Once again, you are asking the wrong question. It is not a matter of empowering the students to opt-out of standardized tests (third graders don't have the cognitive ability to make an independent choice on such matters); it is a matter of informing parents regarding their children's education to allow them to determine what's best for their child. The standardized testing being used to assess Common Core learning isn't what's best. (Common Core itself is a discussion for another day.)
Teachers have been pointing out the hazards of over-testing for more than 10 years. Neither you, nor parents, nor state legislatures have listened. Indeed, legislatures across the country have been in lock-step with the Gates, Broad and Walton foundations which are pushing more testing for the public schools (but not, it should be noted, into the private schools where they send their children).

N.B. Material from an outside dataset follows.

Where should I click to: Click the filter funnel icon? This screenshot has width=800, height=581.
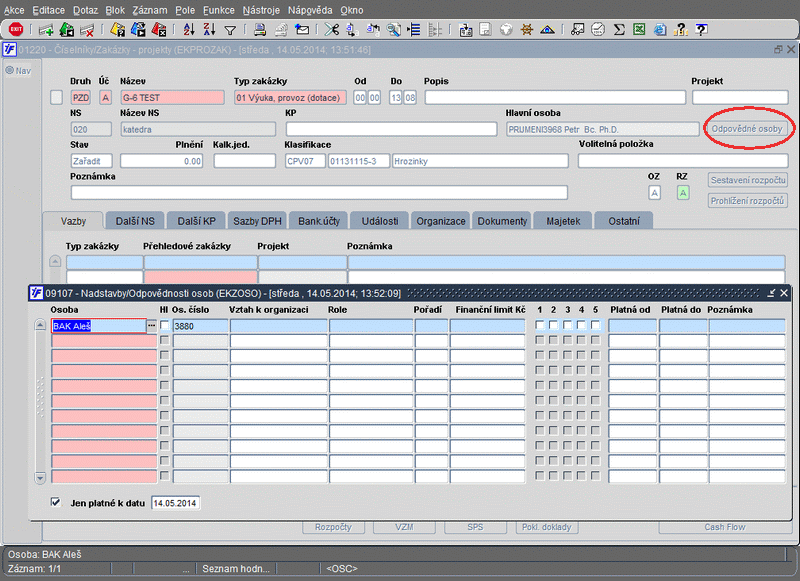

If the government required doctors to use the wrong surgical instrument, or worse, only one instrument for every operation as they do with teachers, you would be up in arms in minutes. Why is it that teachers have warned the public for 10 years and you not only refused to listen, but you choose to blame teachers for doing their professional duty to expose the problem?

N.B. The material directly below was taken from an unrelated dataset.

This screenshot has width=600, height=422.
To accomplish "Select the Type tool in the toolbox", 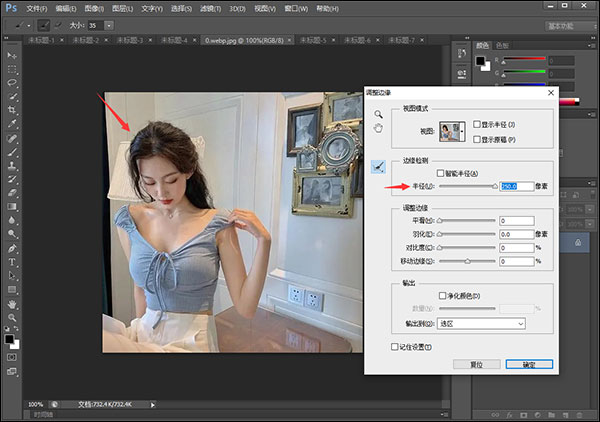I will click(11, 260).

The current testing regime is harming students and reducing student learning. It strips away the professional judgment that teachers have regarding your children and threatens them with job insecurity if they speak out against testing.
Ultimately, it is up to the parents to weigh in on excessive testing; teachers have a professional duty to inform parents of the opt-out options even as administration and the media threaten and excoriate them for doing so.
Your editorial position that teachers should not advise parents of their legally available options runs contrary to your duty to fully inform the public of those options. That's not what we expect from a quality newspaper.